Another advantage is that, as I mentioned above, an investment from a corporate VC may be the first step toward being acquired by that corporation, thus giving the portfolio company and its founders a clear exit pathway without having to go through a prolonged investment banking process. It can also create instant credibility in the industry, which can then be leveraged to attract talent and customers. Finally, it can provide channel access, product integration and other benefits to help accelerate market penetration.

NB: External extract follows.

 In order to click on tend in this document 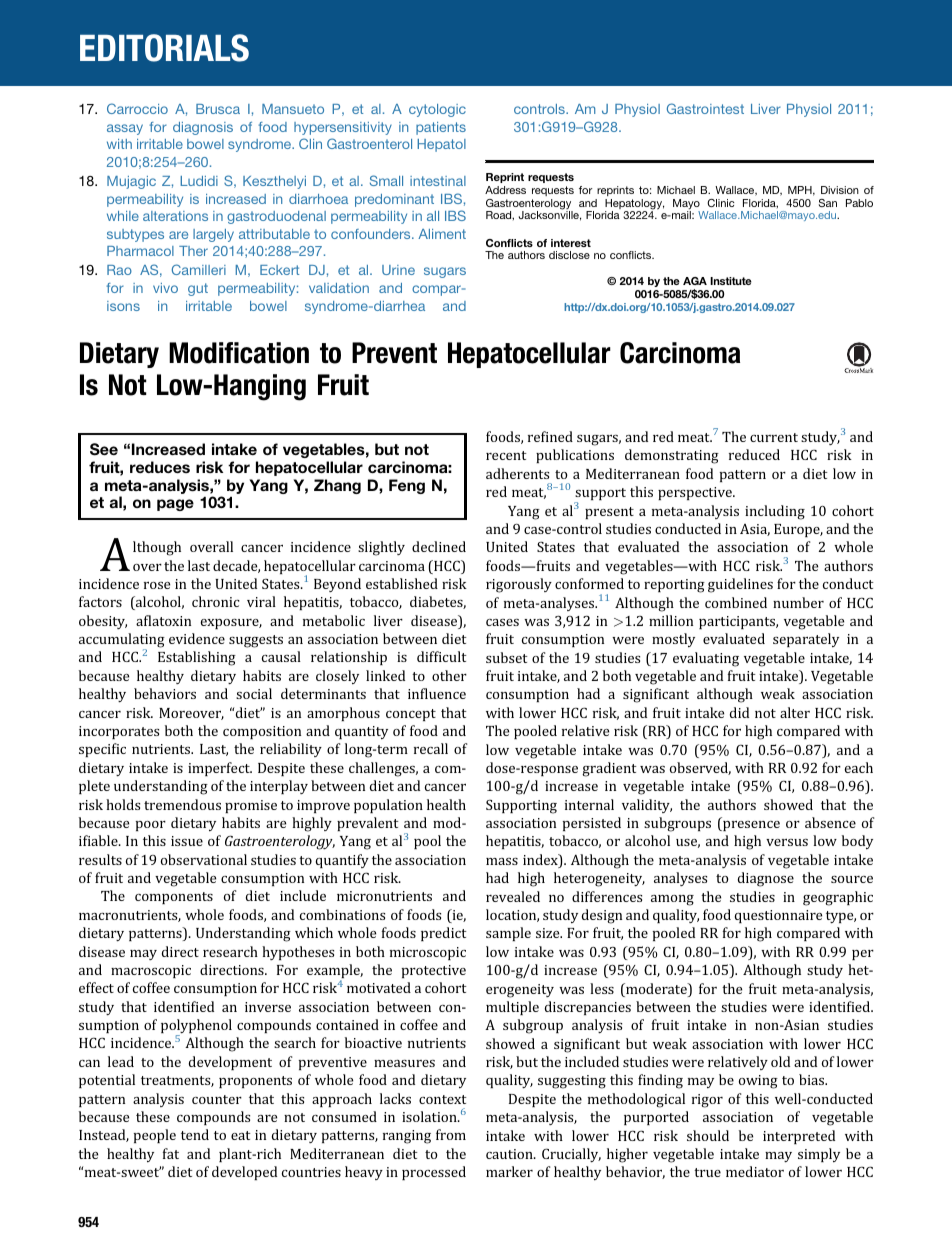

Investment from a corporate VC may have certain disadvantages, however. First, a corporate VC’s strategic objectives may conflict with a portfolio company’s financial goals, which for example may motivate the corporate VC to block a proposed acquisition or subsequent investment if the transaction does not align with the strategic goals of the corporate VC’s parent. Second, corporate VCs often negotiate for a right of first refusal or option to acquire the company which would limit the company’s options going forward and have a chilling effect on other potential acquirers. Third, it could antagonize potential customers or business partners who view themselves as competitors of the corporate VC. Fourth, corporate VC divisions often receive an annual allocation of dollars to invest, as opposed to an aggregate commitment of dollars that a fund receives to invest during the fund’s investment period, which means that the availability of follow-on funding may be tied to the financial capacity and whims of the parent company. And finally, a strategic may set the valuation higher than what the market will bear, which could make it difficult for the company to secure co-investors, which in turn could leave the company under-funded and, as mentioned just above, could leave the company vulnerable if the corporate VC parent isn’t able or interested in making follow-on investments.
So back to Fred Wilson’s choice words for corporate VCs. Perhaps the root of the antagonism is the tendency for corporate VCs to drive up valuations, which makes deals more expensive for institutional funds and may crowd them out of certain deals entirely. Wilson sort of implied as much when he stated in the same interview that a startup would only do a deal with a corporate VC if it couldn’t secure funding elsewhere or if the corporate VC was paying a higher price than he would pay.